• [Your instructions]
Count how many lines below include the string "flask", and give that number without anything else.

►

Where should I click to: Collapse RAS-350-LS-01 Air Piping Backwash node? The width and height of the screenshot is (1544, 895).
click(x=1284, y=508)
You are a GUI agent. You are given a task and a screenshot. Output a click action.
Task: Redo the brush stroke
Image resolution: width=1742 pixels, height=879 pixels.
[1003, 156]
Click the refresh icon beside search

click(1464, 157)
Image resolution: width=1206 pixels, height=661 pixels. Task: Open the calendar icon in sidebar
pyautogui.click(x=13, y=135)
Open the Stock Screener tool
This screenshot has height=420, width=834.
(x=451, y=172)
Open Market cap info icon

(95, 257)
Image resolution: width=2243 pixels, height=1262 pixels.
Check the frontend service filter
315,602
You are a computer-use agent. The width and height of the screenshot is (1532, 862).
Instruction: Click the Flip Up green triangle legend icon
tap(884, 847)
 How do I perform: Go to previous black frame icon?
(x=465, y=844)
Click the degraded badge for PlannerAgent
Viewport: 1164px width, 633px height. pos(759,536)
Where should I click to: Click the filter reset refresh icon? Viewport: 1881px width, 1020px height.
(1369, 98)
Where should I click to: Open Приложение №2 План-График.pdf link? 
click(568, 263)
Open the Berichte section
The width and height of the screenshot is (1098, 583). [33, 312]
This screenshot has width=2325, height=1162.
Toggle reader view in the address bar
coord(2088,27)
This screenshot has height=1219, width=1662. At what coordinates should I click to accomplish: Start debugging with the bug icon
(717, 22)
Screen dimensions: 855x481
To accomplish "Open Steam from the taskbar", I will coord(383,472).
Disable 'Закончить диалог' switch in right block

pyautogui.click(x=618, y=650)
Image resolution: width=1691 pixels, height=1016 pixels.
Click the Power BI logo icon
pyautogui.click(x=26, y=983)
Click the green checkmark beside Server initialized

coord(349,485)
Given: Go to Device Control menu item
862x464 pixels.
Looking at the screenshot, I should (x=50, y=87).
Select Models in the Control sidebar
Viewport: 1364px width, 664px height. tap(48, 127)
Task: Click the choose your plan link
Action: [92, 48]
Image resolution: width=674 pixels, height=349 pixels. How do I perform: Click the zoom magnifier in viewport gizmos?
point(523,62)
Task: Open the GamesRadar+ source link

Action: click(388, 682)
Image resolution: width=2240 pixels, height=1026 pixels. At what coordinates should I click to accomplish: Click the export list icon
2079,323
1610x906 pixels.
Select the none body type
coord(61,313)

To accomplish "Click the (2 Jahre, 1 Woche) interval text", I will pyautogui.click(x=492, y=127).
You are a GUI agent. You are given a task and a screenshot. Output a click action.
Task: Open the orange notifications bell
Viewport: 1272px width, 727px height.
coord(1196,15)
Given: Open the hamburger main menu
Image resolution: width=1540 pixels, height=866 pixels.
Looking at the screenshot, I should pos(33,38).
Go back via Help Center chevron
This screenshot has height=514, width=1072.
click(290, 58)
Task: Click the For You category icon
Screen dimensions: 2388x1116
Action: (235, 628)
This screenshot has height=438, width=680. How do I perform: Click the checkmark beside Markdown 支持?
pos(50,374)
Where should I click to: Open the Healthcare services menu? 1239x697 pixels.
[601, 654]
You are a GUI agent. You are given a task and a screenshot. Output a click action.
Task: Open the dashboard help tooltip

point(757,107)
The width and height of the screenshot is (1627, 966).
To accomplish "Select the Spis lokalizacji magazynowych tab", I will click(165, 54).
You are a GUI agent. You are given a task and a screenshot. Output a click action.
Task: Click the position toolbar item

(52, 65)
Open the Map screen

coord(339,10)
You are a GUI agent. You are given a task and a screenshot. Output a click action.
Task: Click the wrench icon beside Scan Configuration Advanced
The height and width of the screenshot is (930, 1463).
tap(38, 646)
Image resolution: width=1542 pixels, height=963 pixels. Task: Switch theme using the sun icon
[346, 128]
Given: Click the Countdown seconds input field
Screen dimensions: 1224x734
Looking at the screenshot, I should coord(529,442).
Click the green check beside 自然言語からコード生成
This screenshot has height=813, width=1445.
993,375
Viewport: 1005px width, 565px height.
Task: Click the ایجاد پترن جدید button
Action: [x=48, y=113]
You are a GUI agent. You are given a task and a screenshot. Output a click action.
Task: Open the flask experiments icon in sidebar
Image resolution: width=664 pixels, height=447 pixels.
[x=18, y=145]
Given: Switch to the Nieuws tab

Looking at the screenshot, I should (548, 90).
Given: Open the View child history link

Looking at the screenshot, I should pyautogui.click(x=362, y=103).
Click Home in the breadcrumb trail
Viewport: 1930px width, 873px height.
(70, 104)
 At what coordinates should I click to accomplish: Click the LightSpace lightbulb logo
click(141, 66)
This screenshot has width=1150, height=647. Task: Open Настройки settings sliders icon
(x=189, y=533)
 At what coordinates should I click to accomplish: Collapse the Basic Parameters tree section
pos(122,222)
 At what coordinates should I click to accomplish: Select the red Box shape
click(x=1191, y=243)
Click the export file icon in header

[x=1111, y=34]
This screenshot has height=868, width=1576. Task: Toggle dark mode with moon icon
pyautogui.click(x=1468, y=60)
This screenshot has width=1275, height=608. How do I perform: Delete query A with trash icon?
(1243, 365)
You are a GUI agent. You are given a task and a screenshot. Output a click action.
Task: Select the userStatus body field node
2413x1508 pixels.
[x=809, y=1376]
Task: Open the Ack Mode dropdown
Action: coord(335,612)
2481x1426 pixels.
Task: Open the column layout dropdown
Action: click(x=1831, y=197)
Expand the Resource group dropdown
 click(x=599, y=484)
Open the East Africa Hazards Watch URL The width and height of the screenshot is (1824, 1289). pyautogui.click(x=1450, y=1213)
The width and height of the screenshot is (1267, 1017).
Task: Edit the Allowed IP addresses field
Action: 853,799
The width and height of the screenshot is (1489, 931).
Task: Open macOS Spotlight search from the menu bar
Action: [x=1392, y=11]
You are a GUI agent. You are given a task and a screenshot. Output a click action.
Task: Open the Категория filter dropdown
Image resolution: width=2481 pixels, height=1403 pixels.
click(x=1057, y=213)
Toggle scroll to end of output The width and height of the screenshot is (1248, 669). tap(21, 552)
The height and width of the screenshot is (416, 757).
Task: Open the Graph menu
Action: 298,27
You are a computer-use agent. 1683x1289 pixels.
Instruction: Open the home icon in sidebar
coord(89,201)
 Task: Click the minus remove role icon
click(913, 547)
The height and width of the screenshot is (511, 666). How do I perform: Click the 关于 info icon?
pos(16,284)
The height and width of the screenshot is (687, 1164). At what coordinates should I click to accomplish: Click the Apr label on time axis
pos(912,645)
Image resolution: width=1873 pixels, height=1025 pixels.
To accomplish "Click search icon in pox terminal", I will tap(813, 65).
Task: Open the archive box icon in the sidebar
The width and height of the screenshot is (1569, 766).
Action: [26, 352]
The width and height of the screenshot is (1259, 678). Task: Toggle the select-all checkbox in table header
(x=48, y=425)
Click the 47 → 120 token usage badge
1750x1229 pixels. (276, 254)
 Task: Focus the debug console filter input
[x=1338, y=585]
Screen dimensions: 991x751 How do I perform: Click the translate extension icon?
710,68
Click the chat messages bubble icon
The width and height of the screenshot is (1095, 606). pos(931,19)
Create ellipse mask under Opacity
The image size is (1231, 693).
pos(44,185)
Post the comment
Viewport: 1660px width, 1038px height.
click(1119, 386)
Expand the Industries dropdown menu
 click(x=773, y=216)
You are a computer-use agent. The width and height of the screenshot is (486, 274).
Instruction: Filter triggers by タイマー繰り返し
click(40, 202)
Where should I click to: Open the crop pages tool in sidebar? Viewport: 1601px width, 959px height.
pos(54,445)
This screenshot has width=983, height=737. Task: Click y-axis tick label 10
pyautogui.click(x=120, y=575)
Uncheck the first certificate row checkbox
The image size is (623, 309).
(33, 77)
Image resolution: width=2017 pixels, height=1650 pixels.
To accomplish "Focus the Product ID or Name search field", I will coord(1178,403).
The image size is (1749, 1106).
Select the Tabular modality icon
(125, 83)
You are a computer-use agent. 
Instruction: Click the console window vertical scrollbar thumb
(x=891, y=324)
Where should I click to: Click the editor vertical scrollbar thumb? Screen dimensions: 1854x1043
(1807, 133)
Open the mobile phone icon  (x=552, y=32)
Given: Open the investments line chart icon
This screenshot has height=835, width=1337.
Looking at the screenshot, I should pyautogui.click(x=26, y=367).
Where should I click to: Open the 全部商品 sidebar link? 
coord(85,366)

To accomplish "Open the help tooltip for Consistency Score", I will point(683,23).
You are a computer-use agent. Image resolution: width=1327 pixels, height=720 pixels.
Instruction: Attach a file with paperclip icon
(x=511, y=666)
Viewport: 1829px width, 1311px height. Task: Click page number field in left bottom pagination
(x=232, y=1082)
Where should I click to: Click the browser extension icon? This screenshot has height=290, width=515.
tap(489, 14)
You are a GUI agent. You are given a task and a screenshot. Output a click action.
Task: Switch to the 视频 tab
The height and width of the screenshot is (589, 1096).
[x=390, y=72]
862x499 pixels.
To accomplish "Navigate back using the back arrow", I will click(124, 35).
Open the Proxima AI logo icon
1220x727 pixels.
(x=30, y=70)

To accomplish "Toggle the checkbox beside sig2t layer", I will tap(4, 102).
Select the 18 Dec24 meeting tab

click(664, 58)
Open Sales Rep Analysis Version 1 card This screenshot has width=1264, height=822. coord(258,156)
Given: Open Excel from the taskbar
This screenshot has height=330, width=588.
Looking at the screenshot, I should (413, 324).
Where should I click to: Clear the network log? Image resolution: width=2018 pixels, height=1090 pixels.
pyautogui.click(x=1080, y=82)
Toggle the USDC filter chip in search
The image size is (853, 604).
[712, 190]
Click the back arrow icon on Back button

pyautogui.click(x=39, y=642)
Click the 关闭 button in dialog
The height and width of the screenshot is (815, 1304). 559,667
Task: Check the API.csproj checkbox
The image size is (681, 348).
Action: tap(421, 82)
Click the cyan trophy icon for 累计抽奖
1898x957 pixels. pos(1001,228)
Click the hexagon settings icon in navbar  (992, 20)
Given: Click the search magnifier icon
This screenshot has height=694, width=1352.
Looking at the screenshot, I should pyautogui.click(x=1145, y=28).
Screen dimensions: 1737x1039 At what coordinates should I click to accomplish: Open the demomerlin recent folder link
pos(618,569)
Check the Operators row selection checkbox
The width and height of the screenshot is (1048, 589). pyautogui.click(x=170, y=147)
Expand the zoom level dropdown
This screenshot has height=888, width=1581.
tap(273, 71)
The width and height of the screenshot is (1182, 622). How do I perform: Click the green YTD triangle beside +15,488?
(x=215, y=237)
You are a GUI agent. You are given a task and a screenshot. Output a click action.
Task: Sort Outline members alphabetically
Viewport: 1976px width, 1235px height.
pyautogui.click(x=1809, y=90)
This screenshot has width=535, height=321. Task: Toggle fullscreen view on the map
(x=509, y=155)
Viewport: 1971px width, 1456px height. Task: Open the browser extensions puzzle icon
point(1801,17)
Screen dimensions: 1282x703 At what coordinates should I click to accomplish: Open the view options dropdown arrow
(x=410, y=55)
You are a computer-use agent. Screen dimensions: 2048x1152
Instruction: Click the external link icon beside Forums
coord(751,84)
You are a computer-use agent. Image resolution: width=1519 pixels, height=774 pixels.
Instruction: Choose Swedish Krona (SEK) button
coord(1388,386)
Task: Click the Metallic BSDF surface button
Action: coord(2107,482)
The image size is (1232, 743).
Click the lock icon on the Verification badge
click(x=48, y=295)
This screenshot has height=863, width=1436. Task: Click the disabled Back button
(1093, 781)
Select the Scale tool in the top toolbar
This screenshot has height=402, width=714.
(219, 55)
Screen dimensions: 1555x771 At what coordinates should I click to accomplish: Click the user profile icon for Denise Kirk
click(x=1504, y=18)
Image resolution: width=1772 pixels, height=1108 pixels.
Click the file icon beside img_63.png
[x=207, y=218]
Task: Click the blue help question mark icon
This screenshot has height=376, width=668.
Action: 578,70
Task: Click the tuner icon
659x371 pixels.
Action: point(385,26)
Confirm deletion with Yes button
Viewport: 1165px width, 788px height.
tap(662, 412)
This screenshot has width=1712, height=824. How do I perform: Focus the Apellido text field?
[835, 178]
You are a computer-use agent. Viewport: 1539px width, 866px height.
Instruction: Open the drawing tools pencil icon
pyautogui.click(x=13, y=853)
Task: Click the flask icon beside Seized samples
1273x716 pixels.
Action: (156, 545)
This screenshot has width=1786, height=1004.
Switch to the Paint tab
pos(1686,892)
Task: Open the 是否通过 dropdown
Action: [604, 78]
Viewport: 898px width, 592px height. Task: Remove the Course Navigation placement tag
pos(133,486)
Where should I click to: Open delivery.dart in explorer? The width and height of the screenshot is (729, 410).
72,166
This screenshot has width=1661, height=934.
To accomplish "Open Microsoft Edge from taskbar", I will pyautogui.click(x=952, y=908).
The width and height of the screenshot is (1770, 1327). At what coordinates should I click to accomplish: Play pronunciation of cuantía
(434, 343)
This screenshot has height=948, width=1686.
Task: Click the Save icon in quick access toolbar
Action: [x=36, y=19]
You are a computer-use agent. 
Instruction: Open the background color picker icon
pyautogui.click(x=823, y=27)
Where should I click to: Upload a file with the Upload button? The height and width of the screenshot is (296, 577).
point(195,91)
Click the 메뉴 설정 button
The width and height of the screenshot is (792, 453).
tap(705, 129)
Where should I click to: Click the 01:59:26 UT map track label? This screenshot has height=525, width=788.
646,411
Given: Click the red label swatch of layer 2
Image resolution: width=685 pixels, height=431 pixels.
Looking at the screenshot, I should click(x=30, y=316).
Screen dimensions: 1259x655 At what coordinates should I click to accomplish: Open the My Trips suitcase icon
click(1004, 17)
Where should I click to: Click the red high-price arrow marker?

◄

• [Answer section]
2